La domanda

«Signore, perché non hai fermato quelle mani?». Il parroco della chiesa di Santa Gemma a Roma pone la straziante domanda durante il funerale e più tardi abbraccerà la mamma di Luca Varani - il volto della disperazione, gli occhi chiusi - nel gesto più doloroso e normale di questa storia assurda.

Per un attimo tutto si ferma: l’inchiesta, le chiacchiere, i talk show, la rievocazione reiterata della mattanza, le tesi che si sovrappongono, le parole a vanvera, la rabbia, il patetico voyeurismo dal buco della chiave, le verità sgangherate di qualche sociologo, le presunte fragilità gay. Per un lungo momento, guardando la foto di un prete che abbraccia una mamma piegata dal dolore, in questa vicenda da b movie tutta sesso, sangue e cocaina irrompe un inatteso e benvenuto protagonista: l’umanità. E stende un velo di pietoso silenzio su una storia che sembrava un infinito sabba pagano scandito da grida belluine e da schizzi purpurei di follia.

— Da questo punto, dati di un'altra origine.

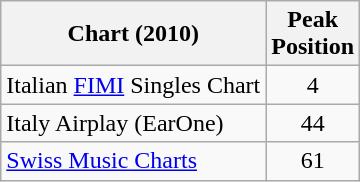
Chart (2010) (134, 34)
Italy Airplay (EarOne) (134, 123)
PeakPosition (313, 34)
Italian FIMI Singles Chart (134, 85)
44 (313, 123)
61 (313, 161)
4 (313, 85)
Swiss Music Charts (134, 161)
Identify which cell holds the provided text, then report its (X, Y) central coordinate. 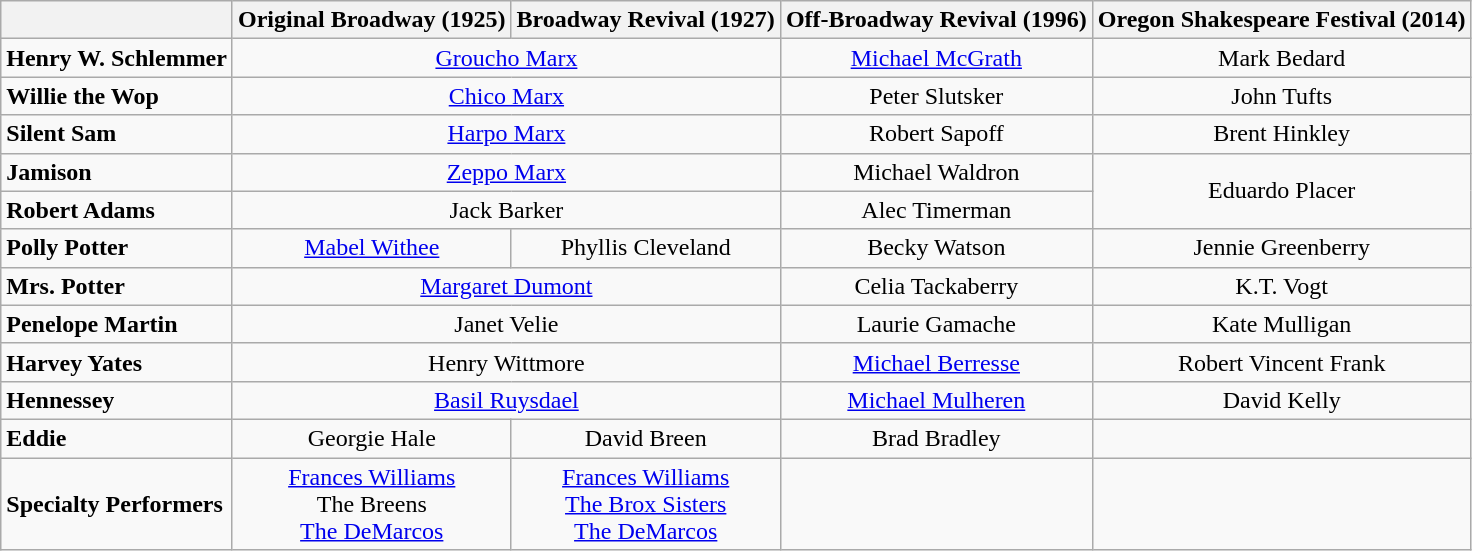
Hennessey (117, 400)
Margaret Dumont (506, 286)
Penelope Martin (117, 324)
Robert Vincent Frank (1282, 362)
Jennie Greenberry (1282, 248)
Silent Sam (117, 134)
John Tufts (1282, 96)
Harpo Marx (506, 134)
Phyllis Cleveland (646, 248)
K.T. Vogt (1282, 286)
Becky Watson (936, 248)
Kate Mulligan (1282, 324)
Eddie (117, 438)
Michael Waldron (936, 172)
Frances WilliamsThe Brox SistersThe DeMarcos (646, 504)
Off-Broadway Revival (1996) (936, 20)
Mark Bedard (1282, 58)
Peter Slutsker (936, 96)
Michael Berresse (936, 362)
Michael Mulheren (936, 400)
Janet Velie (506, 324)
Robert Adams (117, 210)
Mrs. Potter (117, 286)
Specialty Performers (117, 504)
Henry W. Schlemmer (117, 58)
Eduardo Placer (1282, 191)
Willie the Wop (117, 96)
Jack Barker (506, 210)
Jamison (117, 172)
Oregon Shakespeare Festival (2014) (1282, 20)
Harvey Yates (117, 362)
Laurie Gamache (936, 324)
Alec Timerman (936, 210)
David Breen (646, 438)
Robert Sapoff (936, 134)
Henry Wittmore (506, 362)
David Kelly (1282, 400)
Georgie Hale (372, 438)
Broadway Revival (1927) (646, 20)
Original Broadway (1925) (372, 20)
Polly Potter (117, 248)
Celia Tackaberry (936, 286)
Groucho Marx (506, 58)
Chico Marx (506, 96)
Basil Ruysdael (506, 400)
Mabel Withee (372, 248)
Michael McGrath (936, 58)
Brad Bradley (936, 438)
Brent Hinkley (1282, 134)
Frances WilliamsThe Breens The DeMarcos (372, 504)
Zeppo Marx (506, 172)
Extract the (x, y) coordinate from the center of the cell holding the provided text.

I due assassini che si accusano a vicenda litigando sull’autore del colpo mortale, il padre di uno di loro che non si perde un programma tv dal quale enunciare fesserie assortite, la vittima uccisa «per vedere l’effetto che fa» dopo essere stata torturata per ore. Raramente nel mesto flusso della cronaca nera (che, non dimentichiamolo, è anch’essa vita, specchio della società con cui ogni giorno facciamo i conti); raramente c’eravamo imbattuti in un simile campionario di aberrazioni nichiliste. Poi il funerale, poi la semplice e dirompente domanda di un parroco a quel Dio «che atterra e suscita, che affanna e che consola», poi la mamma di Luca con gli occhi chiusi. Un attimo di pace che va raccontato, fissato, testimoniato. Prima che ricominci la canea.